- _What you are asked to do_
Exact reproduction of all the data is needed.
(Given records begins)
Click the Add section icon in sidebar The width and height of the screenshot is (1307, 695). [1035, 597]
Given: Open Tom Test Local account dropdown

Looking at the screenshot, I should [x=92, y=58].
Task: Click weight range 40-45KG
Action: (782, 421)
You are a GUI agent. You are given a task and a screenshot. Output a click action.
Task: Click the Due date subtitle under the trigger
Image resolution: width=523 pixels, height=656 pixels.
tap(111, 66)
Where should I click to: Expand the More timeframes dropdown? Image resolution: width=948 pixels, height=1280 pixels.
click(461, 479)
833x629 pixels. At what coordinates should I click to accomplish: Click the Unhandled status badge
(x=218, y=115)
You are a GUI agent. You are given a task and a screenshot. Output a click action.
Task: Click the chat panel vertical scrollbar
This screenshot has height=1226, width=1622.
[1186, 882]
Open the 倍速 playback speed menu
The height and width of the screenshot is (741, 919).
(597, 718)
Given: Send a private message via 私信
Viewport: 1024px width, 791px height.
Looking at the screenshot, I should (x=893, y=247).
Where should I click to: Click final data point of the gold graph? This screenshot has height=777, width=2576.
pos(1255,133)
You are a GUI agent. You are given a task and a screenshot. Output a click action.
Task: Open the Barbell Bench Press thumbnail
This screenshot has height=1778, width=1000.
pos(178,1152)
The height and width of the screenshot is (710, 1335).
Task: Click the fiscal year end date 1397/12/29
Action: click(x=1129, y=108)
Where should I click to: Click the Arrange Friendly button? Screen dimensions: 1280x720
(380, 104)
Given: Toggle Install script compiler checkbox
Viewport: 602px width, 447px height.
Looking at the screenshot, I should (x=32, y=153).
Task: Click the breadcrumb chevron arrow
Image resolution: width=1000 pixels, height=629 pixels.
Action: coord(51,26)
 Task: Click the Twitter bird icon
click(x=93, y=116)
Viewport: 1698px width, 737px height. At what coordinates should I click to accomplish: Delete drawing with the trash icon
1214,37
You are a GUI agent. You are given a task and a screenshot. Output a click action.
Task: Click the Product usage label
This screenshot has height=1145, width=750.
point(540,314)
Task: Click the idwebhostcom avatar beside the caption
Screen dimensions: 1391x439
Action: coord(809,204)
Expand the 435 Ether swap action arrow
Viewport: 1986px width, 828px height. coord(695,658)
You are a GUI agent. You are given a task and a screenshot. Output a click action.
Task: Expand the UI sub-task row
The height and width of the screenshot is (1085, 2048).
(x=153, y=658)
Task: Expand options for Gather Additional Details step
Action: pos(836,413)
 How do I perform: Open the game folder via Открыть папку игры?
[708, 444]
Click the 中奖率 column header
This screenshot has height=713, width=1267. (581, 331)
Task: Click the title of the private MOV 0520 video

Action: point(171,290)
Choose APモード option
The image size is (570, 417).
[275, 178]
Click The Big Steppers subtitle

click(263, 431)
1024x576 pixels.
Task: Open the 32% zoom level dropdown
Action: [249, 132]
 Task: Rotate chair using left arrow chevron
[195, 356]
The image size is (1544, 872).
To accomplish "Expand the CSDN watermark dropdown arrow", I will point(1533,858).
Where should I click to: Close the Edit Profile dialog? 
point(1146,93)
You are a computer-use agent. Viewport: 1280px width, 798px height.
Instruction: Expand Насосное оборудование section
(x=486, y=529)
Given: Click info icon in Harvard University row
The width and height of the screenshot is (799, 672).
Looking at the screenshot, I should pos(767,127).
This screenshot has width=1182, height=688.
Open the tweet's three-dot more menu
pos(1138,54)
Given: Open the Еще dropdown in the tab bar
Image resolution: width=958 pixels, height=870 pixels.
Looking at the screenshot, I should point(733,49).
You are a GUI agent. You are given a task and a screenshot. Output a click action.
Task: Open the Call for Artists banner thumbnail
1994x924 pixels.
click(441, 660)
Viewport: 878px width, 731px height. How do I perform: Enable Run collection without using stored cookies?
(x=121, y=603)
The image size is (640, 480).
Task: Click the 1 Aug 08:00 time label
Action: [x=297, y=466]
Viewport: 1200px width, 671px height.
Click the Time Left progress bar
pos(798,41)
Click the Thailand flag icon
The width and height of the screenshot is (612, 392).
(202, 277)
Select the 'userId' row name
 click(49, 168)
(Given records ends)
- _Task output_
Click the Add section icon in sidebar The width and height of the screenshot is (1307, 695). [1035, 597]
Given: Open Tom Test Local account dropdown

Looking at the screenshot, I should [x=92, y=58].
Task: Click weight range 40-45KG
Action: (782, 421)
You are a GUI agent. You are given a task and a screenshot. Output a click action.
Task: Click the Due date subtitle under the trigger
Image resolution: width=523 pixels, height=656 pixels.
tap(111, 66)
Where should I click to: Expand the More timeframes dropdown? Image resolution: width=948 pixels, height=1280 pixels.
click(461, 479)
833x629 pixels. At what coordinates should I click to accomplish: Click the Unhandled status badge
(x=218, y=115)
You are a GUI agent. You are given a task and a screenshot. Output a click action.
Task: Click the chat panel vertical scrollbar
This screenshot has height=1226, width=1622.
[1186, 882]
Open the 倍速 playback speed menu
The height and width of the screenshot is (741, 919).
(597, 718)
Given: Send a private message via 私信
Viewport: 1024px width, 791px height.
Looking at the screenshot, I should (x=893, y=247).
Where should I click to: Click final data point of the gold graph? This screenshot has height=777, width=2576.
pos(1255,133)
You are a GUI agent. You are given a task and a screenshot. Output a click action.
Task: Open the Barbell Bench Press thumbnail
This screenshot has height=1778, width=1000.
pos(178,1152)
The height and width of the screenshot is (710, 1335).
Task: Click the fiscal year end date 1397/12/29
Action: click(x=1129, y=108)
Where should I click to: Click the Arrange Friendly button? Screen dimensions: 1280x720
(380, 104)
Given: Toggle Install script compiler checkbox
Viewport: 602px width, 447px height.
Looking at the screenshot, I should (x=32, y=153).
Task: Click the breadcrumb chevron arrow
Image resolution: width=1000 pixels, height=629 pixels.
Action: coord(51,26)
 Task: Click the Twitter bird icon
click(x=93, y=116)
Viewport: 1698px width, 737px height. At what coordinates should I click to accomplish: Delete drawing with the trash icon
1214,37
You are a GUI agent. You are given a task and a screenshot. Output a click action.
Task: Click the Product usage label
This screenshot has height=1145, width=750.
point(540,314)
Task: Click the idwebhostcom avatar beside the caption
Screen dimensions: 1391x439
Action: coord(809,204)
Expand the 435 Ether swap action arrow
Viewport: 1986px width, 828px height. coord(695,658)
You are a GUI agent. You are given a task and a screenshot. Output a click action.
Task: Expand the UI sub-task row
The height and width of the screenshot is (1085, 2048).
(x=153, y=658)
Task: Expand options for Gather Additional Details step
Action: pos(836,413)
 How do I perform: Open the game folder via Открыть папку игры?
[708, 444]
Click the 中奖率 column header
This screenshot has height=713, width=1267. (581, 331)
Task: Click the title of the private MOV 0520 video

Action: point(171,290)
Choose APモード option
The image size is (570, 417).
[275, 178]
Click The Big Steppers subtitle

click(263, 431)
1024x576 pixels.
Task: Open the 32% zoom level dropdown
Action: [249, 132]
 Task: Rotate chair using left arrow chevron
[195, 356]
The image size is (1544, 872).
To accomplish "Expand the CSDN watermark dropdown arrow", I will point(1533,858).
Where should I click to: Close the Edit Profile dialog? 
point(1146,93)
You are a computer-use agent. Viewport: 1280px width, 798px height.
Instruction: Expand Насосное оборудование section
(x=486, y=529)
Given: Click info icon in Harvard University row
The width and height of the screenshot is (799, 672).
Looking at the screenshot, I should pos(767,127).
This screenshot has width=1182, height=688.
Open the tweet's three-dot more menu
pos(1138,54)
Given: Open the Еще dropdown in the tab bar
Image resolution: width=958 pixels, height=870 pixels.
Looking at the screenshot, I should point(733,49).
You are a GUI agent. You are given a task and a screenshot. Output a click action.
Task: Open the Call for Artists banner thumbnail
1994x924 pixels.
click(441, 660)
Viewport: 878px width, 731px height. How do I perform: Enable Run collection without using stored cookies?
(x=121, y=603)
The image size is (640, 480).
Task: Click the 1 Aug 08:00 time label
Action: [x=297, y=466]
Viewport: 1200px width, 671px height.
Click the Time Left progress bar
pos(798,41)
Click the Thailand flag icon
The width and height of the screenshot is (612, 392).
(202, 277)
Select the 'userId' row name
 click(49, 168)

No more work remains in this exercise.